Hi @excede,
Can’t be a lot of help here, but I can give a few thoughts.
Pinegrow handles JavaScript best, but can also deal with PHP. There is some built-in support for Angular. Depending on what tech stack suits you best, I would steer toward a CMS that was language agnostic and then work in either vanilla JS or Angular. Steer away from Ruby and for the moment React. You could also think about PHP. Pinegrow allows easy use of it, but there isn’t an instant preview. There are workarounds for this. I’ll be interested to hear what others have to say.
Cheers,
Bob
Well, a few days ago I created this guide about implementing Snipcart into WordPress using Pinegrow. Even if you don’t use WordPress, I think Snipcart is still worth a look (it simply works with html attributes) as it perfectly resembles the concept of a headless ecommerce system.
I develop my templates in PG, then use a static site generator and the headless CMS CloudCannon. Or if you are Jamstack you could use something like Angular and StoryBlok.
I haven’t used Snipcart but looks good and integrates well into static sites.
Thank you. I will look into snipcart, we need something really flexible and powerful. Basically something as powerful as the shopify admin but then a completely custom front end (that can be built in pinegrow with vanilla CSS HTML and JS, no frameworks and definitely no liquid!). We also use woo-commerce wordpress and find it so bad that we could never consider it again.
@excede would love to hear more about what went wrong with WooCommerce. We are considering adding the support for creating WC projects, in a similar way as our WP builder works now.
Woocommerce has to use the wordpress database structure which (as most people know) was originally built as a “blogging platform”. Unfortunately the schema of the database was never created to deal with ecommerce so woo-commerce uses the “posts” as a method of adding additional customer and order related customer information.
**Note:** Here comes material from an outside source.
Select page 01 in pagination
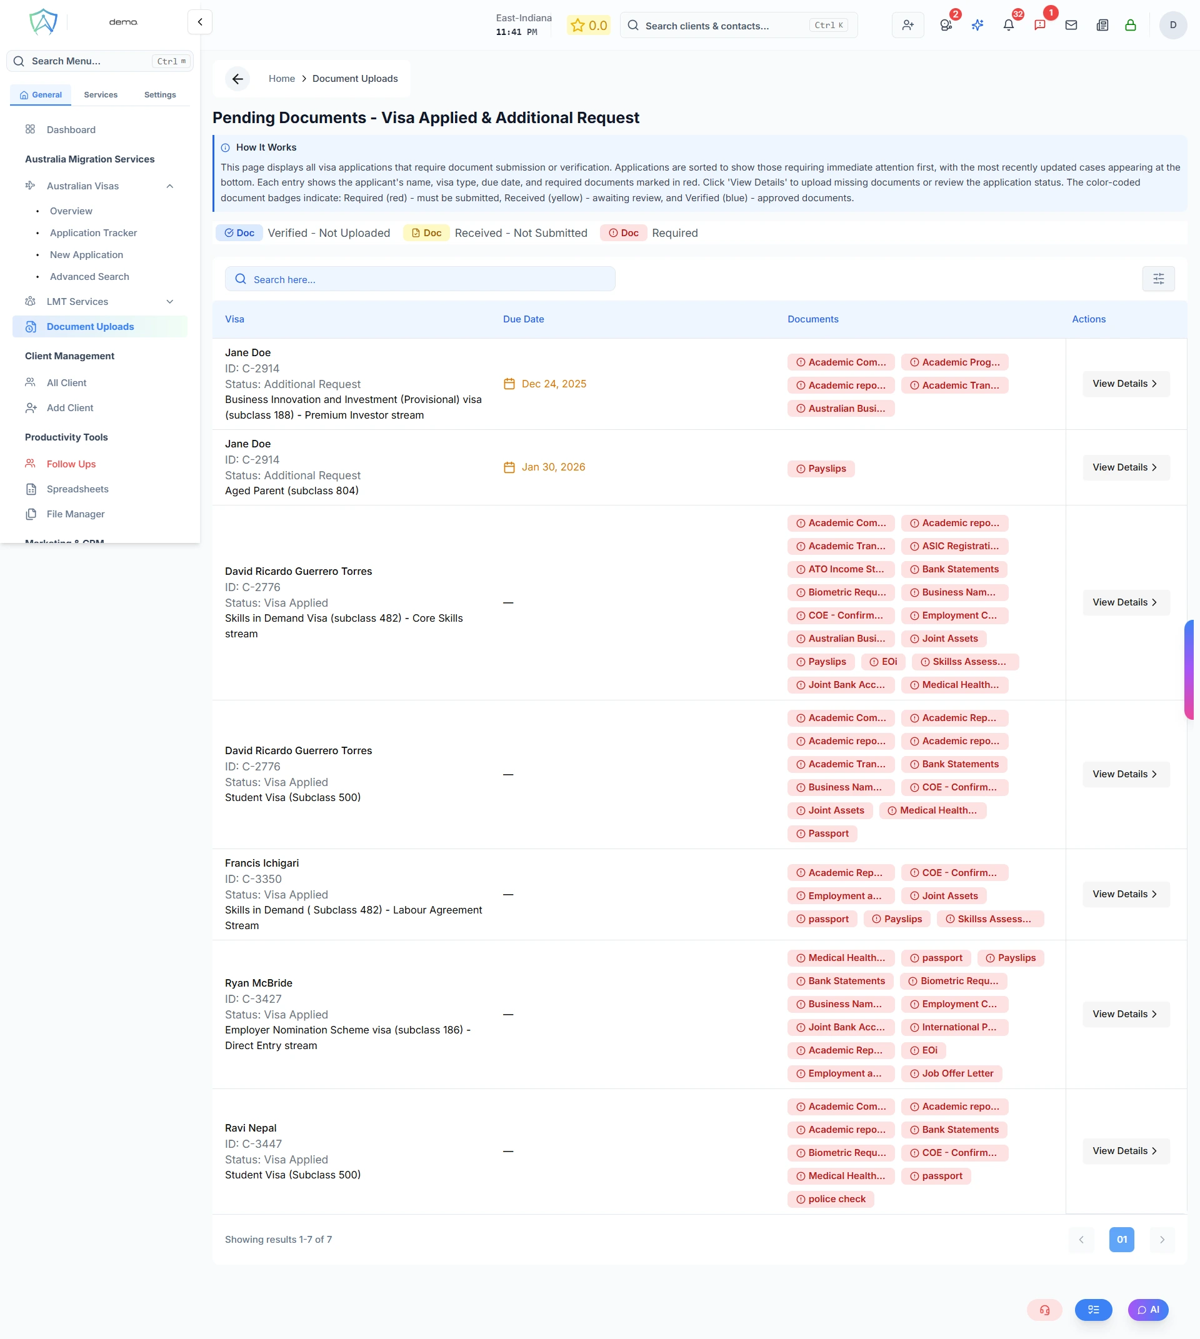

Instead of a singe row of data holding all the relevant contact or order information, it uses 50-500 rows of data to store something that should literally be in 1-5 rows. As a result, any successful ecommerce store will quickly bloat the database to gigabytes of information making the backend extremely slow for any queries, reporting, updating, any type of data processing. Even on a 16 core 32 GB extremely fast server it is woefully inadequate. For this reason and many others (security, plugin quality, php etc) I personally dislike wordpress and woo-commerce so much that I would never recommend them, they make me want to puke on a daily basis
@excede
This would be great news.
Woo is good enough for small to medium e-commerce. It is fairly simple and it just works!
One could say the same thing about WP, that it is bloated, slow, and resource hungry, but it just works and that is why a huge chunk of the web is WP powered even if there are 1000 better CMS choices out there. Same for Woo.
When I talk about Pinegrow to my friends one of the first questions I get is …can design woo themes?
Supporting Woo seems like the next natural step of the roadmap for PG.
Just my humble opinion.
Salut
Please! please! please! do!!!
The one thing that drew me towards snipcart was its creative freedom, the one thing that woocommerce severely lacked. Pinegrow adding support for woocommerce would open it up to the same benefit.
Something I’ve been waiting for for quite a while.